Doc, all those Big Red Machines that you and I cut our teeth on weren't quite the Bash Bros. bunch that posterity makes them out to be. In an apples to oranges type of way, you understand.
From '72-'76, those Reds hit between 124 and 141 homers in each season. Of course, in the 12 team NL those numbers were generally in the top three. They scored (in the '72-'75 seasons) 707, 741, 776, 840, and 857 runs. Notice the steadily increasing run production. Now get this, their team OBP (including pitchers) went .330, .332, .343, .353, & .357. Notice the correlation? Hard to miss, isn't it. They ranked #1 in the league in team OBP in each season, excepting '73.

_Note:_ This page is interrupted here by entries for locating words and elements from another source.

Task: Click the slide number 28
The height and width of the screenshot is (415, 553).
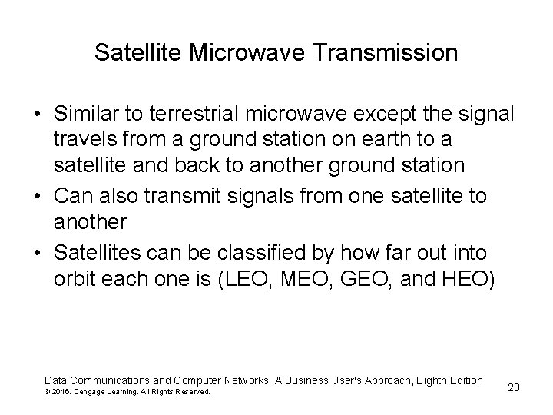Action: click(x=514, y=387)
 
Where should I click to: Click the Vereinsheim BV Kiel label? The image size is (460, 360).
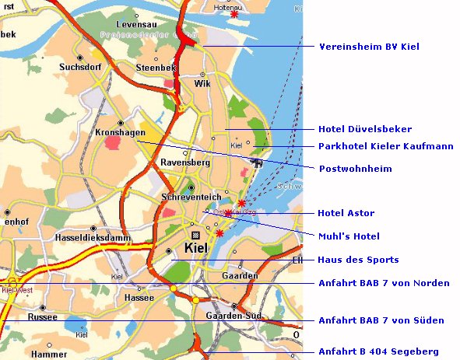click(369, 47)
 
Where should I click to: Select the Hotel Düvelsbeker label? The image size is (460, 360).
click(365, 129)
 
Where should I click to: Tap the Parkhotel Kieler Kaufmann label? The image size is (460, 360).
click(375, 146)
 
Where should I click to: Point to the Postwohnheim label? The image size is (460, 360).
click(355, 169)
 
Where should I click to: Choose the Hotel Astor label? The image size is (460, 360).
click(346, 213)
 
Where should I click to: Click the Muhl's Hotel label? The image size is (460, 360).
click(349, 236)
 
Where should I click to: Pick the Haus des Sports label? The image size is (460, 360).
click(358, 260)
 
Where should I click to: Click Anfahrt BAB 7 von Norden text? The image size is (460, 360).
click(383, 283)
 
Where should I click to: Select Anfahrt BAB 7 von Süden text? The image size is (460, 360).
click(381, 320)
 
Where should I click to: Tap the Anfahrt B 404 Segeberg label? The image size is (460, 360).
click(378, 351)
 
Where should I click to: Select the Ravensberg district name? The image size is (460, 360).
click(184, 163)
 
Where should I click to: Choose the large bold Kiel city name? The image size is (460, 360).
click(201, 249)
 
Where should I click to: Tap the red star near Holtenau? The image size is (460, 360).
click(234, 15)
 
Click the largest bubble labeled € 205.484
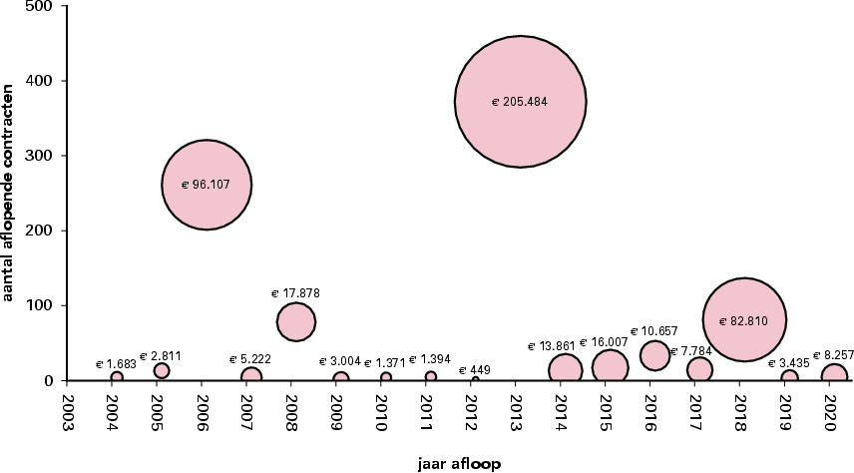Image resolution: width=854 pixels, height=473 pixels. (520, 102)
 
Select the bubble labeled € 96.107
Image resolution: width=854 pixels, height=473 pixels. (206, 185)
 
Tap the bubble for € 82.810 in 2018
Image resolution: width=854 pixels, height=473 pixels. (743, 320)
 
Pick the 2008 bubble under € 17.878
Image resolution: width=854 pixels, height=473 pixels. (295, 320)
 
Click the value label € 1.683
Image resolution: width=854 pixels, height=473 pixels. (116, 364)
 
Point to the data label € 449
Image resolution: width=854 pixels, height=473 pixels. (475, 370)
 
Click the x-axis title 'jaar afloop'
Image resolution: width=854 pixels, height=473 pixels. (460, 463)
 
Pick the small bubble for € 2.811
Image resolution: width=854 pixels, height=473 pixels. (161, 370)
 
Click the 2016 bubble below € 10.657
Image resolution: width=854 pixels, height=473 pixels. (654, 354)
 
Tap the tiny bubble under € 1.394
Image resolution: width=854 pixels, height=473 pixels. (430, 377)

In '15, the M's had exactly ONE fulltime player (Cruz/.369) who had an OBP that was equal/better than the Reds' TEAM OBP in either '75 or '76. And the Reds were batting a few of those Jack Billinghams, Gary Nolans and Pat Darcys.
Just to remind you, the M's team '15 OBP was .311. Of the Reds' top 11 positional players in '75 only BU catcher Bill Plummer (.291) was below that. Then next two lowest guys were GG SS Dave Concepcion at .326 and GG CF'er Cesar Geronimo at .327. I suppose we can forgive them for being relative slackers at getting on base, given their GG's and all. Guys like Morgan (.466), Rose (.406) and Griffey (.391) were seemingly on base all the time.
Tony Perez was considered a semi-masher but he actually hit fewer homeruns in '75 than Cano did last year. Had a .356 OBP, however. Heck, he might lead off for us.
Won't it be cool if Ketel Marte takes a walk in his first PA of the season and sprints to 1B, ala Charlie Hustle? The squeal of glee will be coming from me.